Rounding out the ballot are a pair of political newcomers: Emily Prigot, who is running for library trustee in place of Betty Chelmow, and Tori McClain, who is seeking the Planning Board seat that’s being vacated by Gary Vinciguerra.

A board member since 2008, Vinciguerra had kept his reelection plans close to the vest until finally announcing his decision not to run a few days before the February 8 deadline to obtain nomination papers.

At least one resident had expressed interest in running for the post in the wake of Vinciguerra’s announcement; however, that person was out of town at the time of the filing deadline, leaving McClain, a self-proclaimed political outsider, as the only official candidate.
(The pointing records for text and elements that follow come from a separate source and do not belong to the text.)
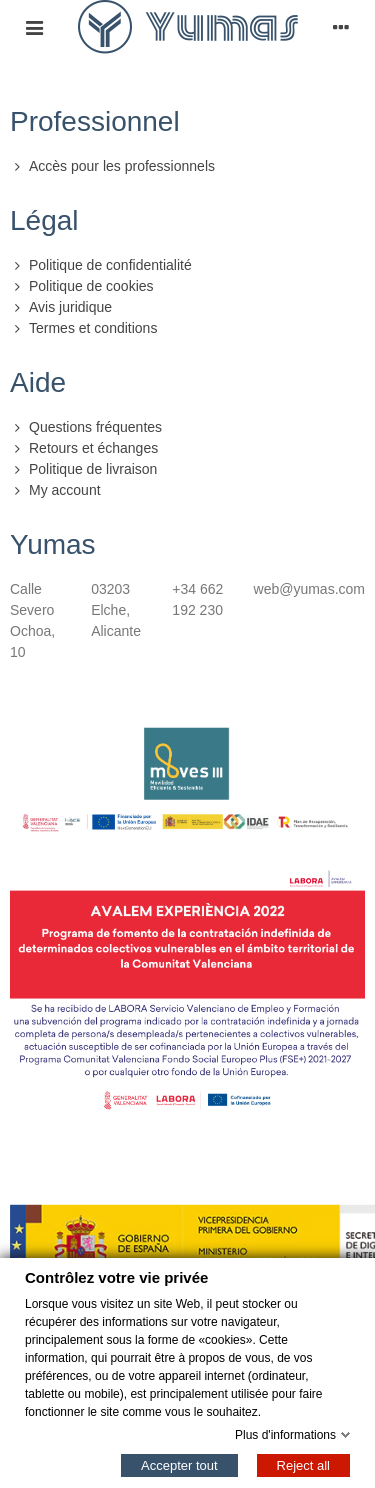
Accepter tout (179, 1464)
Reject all (303, 1464)
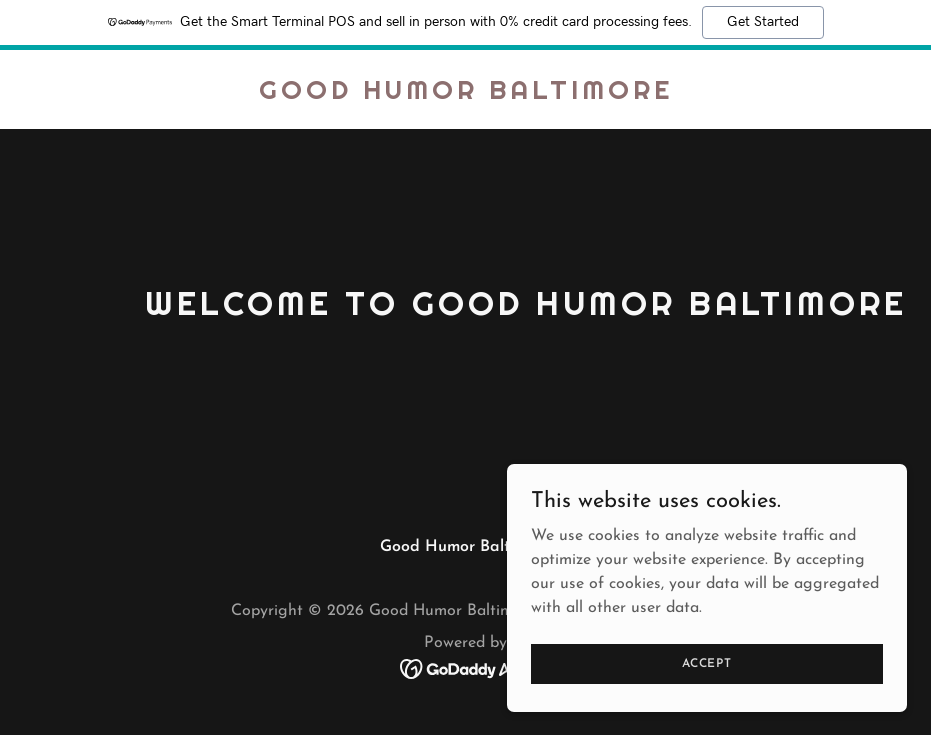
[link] (466, 95)
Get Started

A fixture at various board hearings over the past two years, McClain said she started mulling the idea of running for office several months ago after coming to the conclusion that there is “very little honesty and transparency in Canton town government.”

“Instead of writing letters to the paper or complaining about it to my friends, I figured the best way to assure that it changes is to become a part of it,” said McClain, whose property abuts a controversial condo project on Plymouth Street.

Specifically, McClain feels that she has been disrespected, or in some cases deceived, by members of the zoning board, the town administrator, Board of Selectmen, and the former conservation agent, whose contract was terminated following an inquiry into a possible conflict of interest related to his role as president of M&M Engineering — a firm that has provided services to at least eight Canton properties over the past two years, including the project on Plymouth Street.

As a vocal neighbor who has challenged both the developers of the property (Scott Lenhart and John McNeice) and various town officials, McClain believes there are some in town who do not want to see her ascend to the Planning Board, and she has even heard whispers of a possible sticker campaign on the horizon.

But whether she faces a challenger or sails unopposed into elected office, McClain intends to stay committed to her basic platform, which consists of four tenets: honesty, accountability, transparency, and sincerity in government.

“That’s a pretty open and broad platform,” she acknowledged, “but it’s also the lack of some of those things in some town boards that has led me to run.”

McClain insisted that she is not anti-development, but rather is opposed to over-development and what she called the “condoization of Canton.”

“I grew up in rural northwest Tennessee on a working black angus cattle farm,” she said. “My grandfather was a contractor and a builder, but there was always an integrity around your business dealings and the work that you did. It was just an expectation.”

If elected, McClain said she will demand that same level of “above-board behavior” from not only her fellow town officials, but also every developer who comes before the Planning Board — whether it’s for a small condominium project like the one in her neighborhood or the 350-unit Plymouth Rubber property that could be headed for a vote at the upcoming town meeting.

“I understand people have a right to make money,” she said. “I get it and I support that 100 percent. But it’s about being thoughtful and being measured in it and being neighborly — and not just getting in there to make their buck and get out.”